CONSIGNES:
1 – Répondez à ces trois questions sur l'extrait consacré à l'indépendance de la magistrature :
(a) À quelle date le Conseil Supérieur de la Magistrature a-t-il jugé qu'Édouard Levrault n'avait commis aucun manquement à la discipline ?
(b) Quel jour a été publié le communiqué de presse citant nommément les magistrats concernés ?
(c) Dans quelle ville le président de la République s'est-il exprimé le 23 janvier 2020 ?
2 – Poursuivez l'extrait consacré à l'indépendance de la magistrature à partir de sa dernière phrase.

EXTRAIT À LIRE:
______
Le 15 septembre 2022, le Conseil Supérieur de la Magistrature a jugé que l’ancien juge d’instruction monégasque, juge français détaché dans ce pays, Édouard Levrault, n’avait commis aucun manquement à la discipline74 tandis que dans deux avis rendus le 19  octobre 2022 à la Première ministre, Élisabeth Borne, le même Conseil a conclu qu’Éliane Houlette, ancienne procureure du parquet national financier (PNF), et Patrice Amar, vice-procureur du PNF, n’avaient « commis aucune faute disciplinaire75».

Toutefois, il ne faut pas oublier l’atteinte portée au principe de présomption d’innocence des magistrats concernés, cités nommément dans un communiqué de presse publié le 18 septembre 2020, avant même le début des investigations.

Il était de la responsabilité du président de la République, garant de l’indépendance des magistrats et des conditions d’impartialité, de dignité et de sérénité dans lesquelles la justice doit être rendue, de veiller à préserver l’institution judiciaire de toute forme de déstabilisation.

C’est en tous les cas le sens de la mission que lui assigne la Constitution à l’égard de l’autorité judiciaire.

Or la confiance sans faille affichée envers son ministre, malgré la procédure judiciaire en cours et les retours précités du Conseil Supérieur de la Magistrature, a provoqué une cacophonie institutionnelle.

Quid du rôle de garant de l’indépendance de la magistrature dévolu au chef de l’État par notre texte fondateur ? A-t-il encore un sens et une raison d’être après les prises de position exposées ci-avant76 ?

Cette problématique n’est d’ailleurs pas nouvelle puisqu’en janvier 2020, la présidente de la Cour de cassation et le procureur général près cette même juridiction avaient réagi de manière remarquée à des déclarations du président de la République, attentatoires à l’indépendance de la justice77.

Le 23 janvier 2020 à Jérusalem, en marge des cérémonies pour le 75e   anniversaire de la libération du camp d’Auschwitz-Birkenau, ce dernier avait en effet évoqué la décision de la Cour d’appel de Paris ayant déclaré pénalement irresponsable le suspect du meurtre de Sarah Halimi, sexagénaire de confession juive tuée en 2017.

Il avait conclu ainsi: «Si la responsabilité pénale est affaire des juges, la question de l’antisémitisme est celle de la République. Même si à la fin le juge décidait que la responsabilité pénale n’est pas là, le besoin de procès est là78.»

Cette saillie présidentielle, perçue à la fois comme une atteinte à l’indépendance de l’autorité judiciaire et une mise sous pression de la Cour de cassation appelée à se prononcer sur ce dossier, avait suscité un profond émoi au-delà du monde judiciaire, chez tous nos concitoyens attachés au respect de l’État de droit.
______
DONNÉES FOURNIES:
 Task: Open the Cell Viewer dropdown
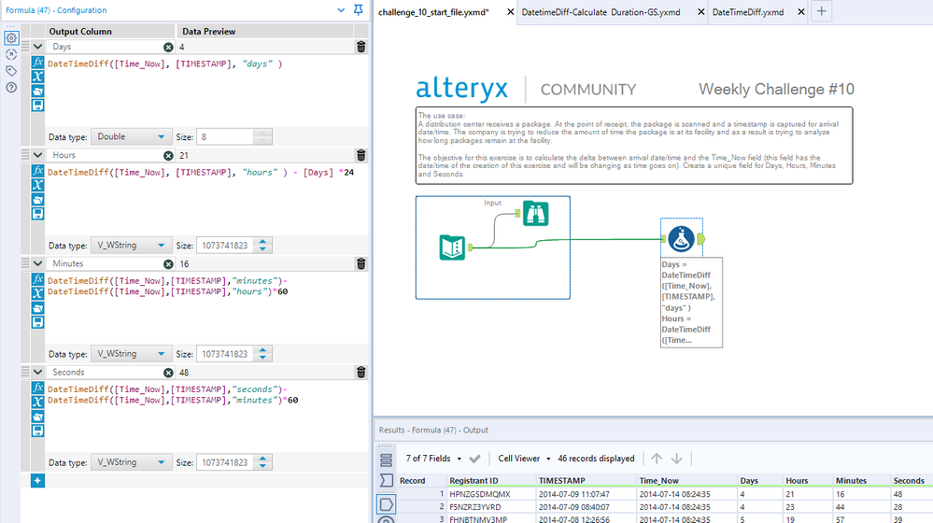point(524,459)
______
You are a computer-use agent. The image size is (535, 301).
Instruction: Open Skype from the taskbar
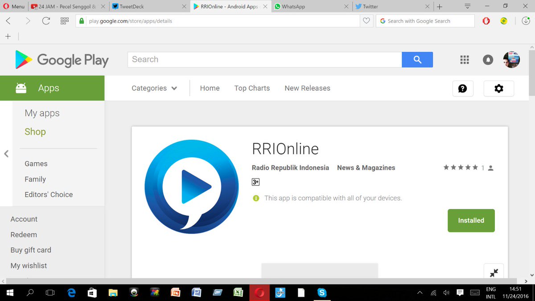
______
CORRIGÉS:
1 –
(a) Le 15 septembre 2022.
(b) Le 18 septembre 2020.
(c) À Jérusalem.

2 –
Si bien que les deux plus hauts magistrats de France avaient solennellement rappelé dans un communiqué que «l’indépendance de la justice, dont le Président de la République est le garant, est une condition essentielle du fonctionnement de la démocratie» et que «les magistrats de la Cour de cassation doivent pouvoir examiner en toute sérénité et en toute indépendance les pourvois dont ils sont saisis».

En définitive, ces prises de position du président de la République traduisent une érosion inquiétante de la garantie d’indépendance de la justice prévue par la Constitution. Cette condition cardinale d’un État de droit n’est plus protégée par celui qui en est le garant, elle est au contraire mise à mal par ce dernier.

Un tel dysfonctionnement n’est pas pour améliorer le climat de défiance des Français à l’égard de la justice et contribue à la priver de sa place de pilier de la démocratie.

Aussi, comme indiqué dans notre tribune parue dans le journal Le Monde79 nous paraît-il aujourd’hui indispensable, pour remédier à cet affaiblissement de l’État de droit, d’envisager une modification constitutionnelle.

Il s’agit de prendre acte de la disparition de facto de l’article 64 alinéa 1 de la Constitution et de prévoir dans le même temps la dévolution, au seul CSM, du rôle de garant de l’indépendance des magistrats.

Bien entendu, cette révision doit s’inscrire dans une réforme plus large visant à déconnecter totalement le pouvoir exécutif du judiciaire et de restituer aux magistrats une réelle indépendance statutaire, condition sine qua non d’un État de droit80.

Cette déconnexion passe par la suppression du lien hiérarchique entre le garde des Sceaux et les procureurs, et par la création d’une autorité indépendante responsable de la coordination de la politique pénale, seule détentrice du pouvoir de poursuite disciplinaire et seule bénéficiaire des remontées d’information en lien avec les enquêtes. Cette autorité, investie et responsable devant le parlement, sera garante de la cohérence de l’action publique mais également d’une réelle indépendance dans la poursuite des infractions les plus proches des sphères politico-financières.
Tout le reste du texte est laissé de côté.